Потом через ворота дома прошла белая санитарная машина, улыбающаяся Бархотка с удобством расположилась на носилках, а доктор из замка сидел подле нее. Второй отъезд за один день, на этот раз место назначения гораздо ближе: психиатрическая клиника в областном центре.

— Я хотела бы пересесть за другой стол, — сказала Сандра перед ужином Виргинии и оглянулась на Шлёсарку. — В законах, по-видимому, есть изъян: убийство души у нас не карается…

— Соображайте, что говорите! Обвинение в убийстве — против этого у нас законы найдутся! — Шлёсарка повышала голос. И вдруг пришла в ярость. — Она еще меня обвинять будет, это она-то! Вы думаете, мне не известно ваше веселое прошлое, думаете, мне Софи не рассказывала, как вы отбили мужа у женщины с двумя детьми, шлюха вы эдакая, и та, бедняжка, потом отравилась газом? Три человеческих жизни у тебя на совести, если тут за кем и остаются трупы, так это за тобой, и ты еще смеешь на меня разевать свою пасть?..

Сандра с ледяным спокойствием словно бы вопросительно повернулась к столу, за которым сидел Богдан.

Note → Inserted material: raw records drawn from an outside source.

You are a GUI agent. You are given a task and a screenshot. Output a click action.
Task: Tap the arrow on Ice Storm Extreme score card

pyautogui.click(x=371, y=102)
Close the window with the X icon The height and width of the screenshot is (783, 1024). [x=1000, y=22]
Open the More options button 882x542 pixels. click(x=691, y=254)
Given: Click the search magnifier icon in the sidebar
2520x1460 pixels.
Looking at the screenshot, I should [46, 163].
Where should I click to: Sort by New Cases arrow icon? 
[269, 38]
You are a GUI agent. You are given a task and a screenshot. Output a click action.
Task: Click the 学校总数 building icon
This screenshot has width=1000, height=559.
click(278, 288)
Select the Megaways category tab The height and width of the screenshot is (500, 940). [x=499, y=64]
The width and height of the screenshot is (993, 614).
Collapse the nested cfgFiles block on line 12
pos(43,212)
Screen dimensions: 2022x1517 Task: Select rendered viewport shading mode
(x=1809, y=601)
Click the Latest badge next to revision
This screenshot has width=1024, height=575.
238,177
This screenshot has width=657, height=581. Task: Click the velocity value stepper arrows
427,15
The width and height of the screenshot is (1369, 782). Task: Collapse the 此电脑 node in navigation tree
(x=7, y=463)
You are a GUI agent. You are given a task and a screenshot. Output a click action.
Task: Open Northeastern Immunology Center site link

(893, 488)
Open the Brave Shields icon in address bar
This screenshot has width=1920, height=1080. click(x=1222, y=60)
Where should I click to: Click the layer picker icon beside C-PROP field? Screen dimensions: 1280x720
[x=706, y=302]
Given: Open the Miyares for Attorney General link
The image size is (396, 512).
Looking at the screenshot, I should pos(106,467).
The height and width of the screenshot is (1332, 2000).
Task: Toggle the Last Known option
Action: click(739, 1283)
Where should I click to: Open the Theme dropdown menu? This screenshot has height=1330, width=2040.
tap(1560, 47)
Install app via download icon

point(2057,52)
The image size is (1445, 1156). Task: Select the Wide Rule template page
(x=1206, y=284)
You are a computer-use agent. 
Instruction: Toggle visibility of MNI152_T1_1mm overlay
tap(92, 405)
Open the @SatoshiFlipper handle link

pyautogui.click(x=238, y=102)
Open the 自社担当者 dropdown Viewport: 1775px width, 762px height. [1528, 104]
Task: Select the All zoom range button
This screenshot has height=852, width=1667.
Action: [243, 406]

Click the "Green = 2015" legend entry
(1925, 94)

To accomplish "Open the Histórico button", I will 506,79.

— Довольно! — Майор встал из-за стола. — Уже не от имени правления, а от своего лично я запрещаю вам обвинять кого бы то ни было на основании сплетен!

К нему присоединились другие, ошеломленная столовая постепенно приходила в себя, отдельные голоса слились в бурю протеста.

— Пусть она немедленно уезжает!

— Не хотим ужинать с хулиганкой!

— Перевести ее в другой дом! У нас есть право спокойно жить на старости лет!

— Кому это надо! Непрерывные волнения для язвы желудка — сущий яд!

— Ни в какой другой дом! Она везде жизнь людям отравит!

— Верно! Она и ангелов сумеет натравить друг на дружку!

— К вашему сведению, — перекричала Шлёсарка всех, — к сведению вас всех: с этой минуты я объявляю голодовку! — Она решительно жмякнула тарелкой об стойку в окошке кухни. — Кроме воды, ничего в рот не возьму! Раз вы все против меня, то вы все за меня отвечать будете, все до одного! — И она истерически зарыдала.

— Беги стращай воробьев, пугало!

Шлёсарка направилась к выходу, в дверях разъяренно обернулась и, вдруг резко наклонившись вперед, взметнула на голову все свои юбки.

Неудачный день угасал, может быть, ночь сумеет охладить разгоревшиеся страсти, принесет с собой забвение. Вон из дому, на свежий воздух!

Но над лугами вместо вечерней прохлады повисло душное безветрие. Низко над поверхностью замкового пруда, гладкой, как оконное стекло, вилась растревоженная мошкара, порой всплескивала рыба, и тогда тихие круги расходились по воде далеко, пока не терялись, но они не были выражением движения, а скорее подчеркивали затишье перед бурей. Звуки разносились по воде резко и четко даже издали, назойливо пищали комары, в безросой траве орали сверчки, но их настойчивый хор не мог восполнить все недосказанное в ходе этого безжалостного дня.

— Почему мы, собственно, каждый вечер ходим вокруг пруда одной и той же дорогой? — сказала Сандра, но множественное число явно относилось к Богдану. — Один мой чрезвычайно ученый приятель рассказывал мне как-то про Канта: в старости он, говорят, каждый день ровно в три часа выходил со своим слугой на прогулку, и всегда по одним и тем же улицам Кенигсберга, так что люди по нему проверяли часы.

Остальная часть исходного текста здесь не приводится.